China's economic troubles were laid bare on Wednesday for the world to witness, signaling a troubled economy. Wednesday's release of economic data for December, the quarter, and 2023 confirmed the extent of the crisis: house prices plummeted at rates not seen in 8 years, property sector investment plunged once again, and the population experienced its largest drop in decades, with births dwindling to half the rate of 8 years ago.
While Premier Li Qiang proclaimed China to be 'open for business' at Davos in Switzerland on Tuesday, the data release exposed the harsh reality of an economy crippled by poor management by the Communist Party-led government and President Xi Jinping.
2023 saw economic growth confirmed at 5.2% for the year, up from 3% in 2022, but this was considered a weak outcome given the early 2023 hype about a rebound after the 2021 and 2022 lockdowns. Exports and imports fell for the first time in years, the housing crisis worsened despite efforts to stabilize it, and the economy experienced widespread deflation without any interest rate cuts or stimulatory measures.
To compound the issues, China's National Bureau of Statistics (NBS) reported that China's population continued to decline, with 2023's drop being significantly larger than 2022's, reaching levels not seen since the Great Famine under Mao Zedong. Deaths increased by 6.6%, and the birth rate reached a record low.
This population decline is attributed to factors such as Covid-related deaths, rising costs, delayed marriages, and the high cost of educating children in a competitive academic environment. Additionally, China faces record-high youth unemployment, falling wages for white-collar workers, and a full-blown real estate sector crisis that affects two-thirds of household wealth.
These factors are fueling concerns that China's growth prospects are weakening, with fewer workers and consumers and a growing debt burden that seems insurmountable—contrary to the message conveyed by the Premier at Davos.

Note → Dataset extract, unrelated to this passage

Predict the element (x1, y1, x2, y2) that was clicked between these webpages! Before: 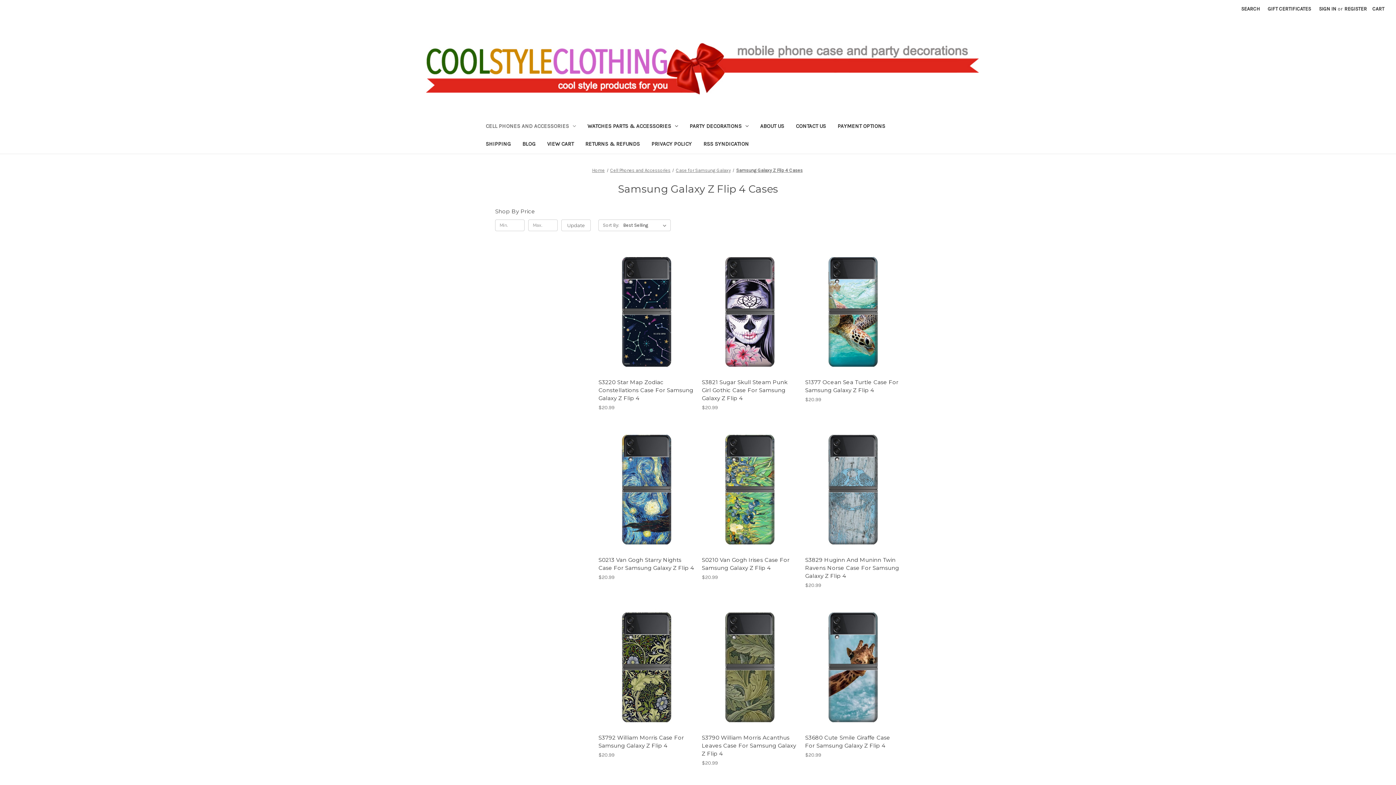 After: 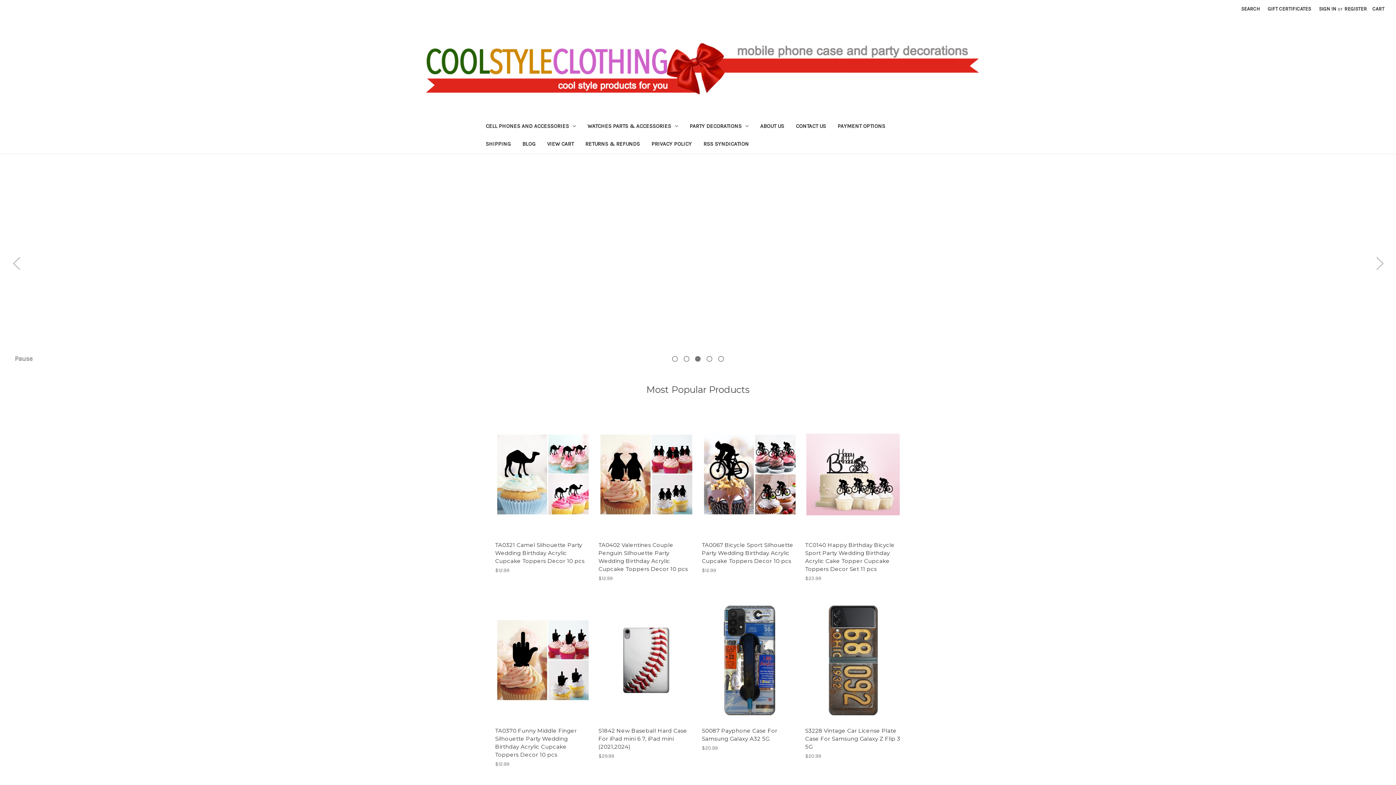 Action: bbox: (592, 167, 604, 173) label: Home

Data from the National Bureau of Statistics (NBS) revealed that for the second consecutive year, Chinese property investment declined at the steepest rate in 23 years. New home prices saw the worst declines in almost nine years, despite government efforts to support the sector.
Overall, property investment dropped 9.6% in 2023, mirroring the slide in 2022. Experts suggest that the success of 2024 will depend largely on officials' effectiveness in reviving the property market. Measures have been taken, including increased funding for property and infrastructure projects, and easing home purchase restrictions in some cities. However, these actions have yet to stabilize housing prices.
Experts and economists emphasize the importance of continued policy relaxation and support for affordable housing to engineer a soft landing for the property market, echoing Moody's and HSBC's views on the matter.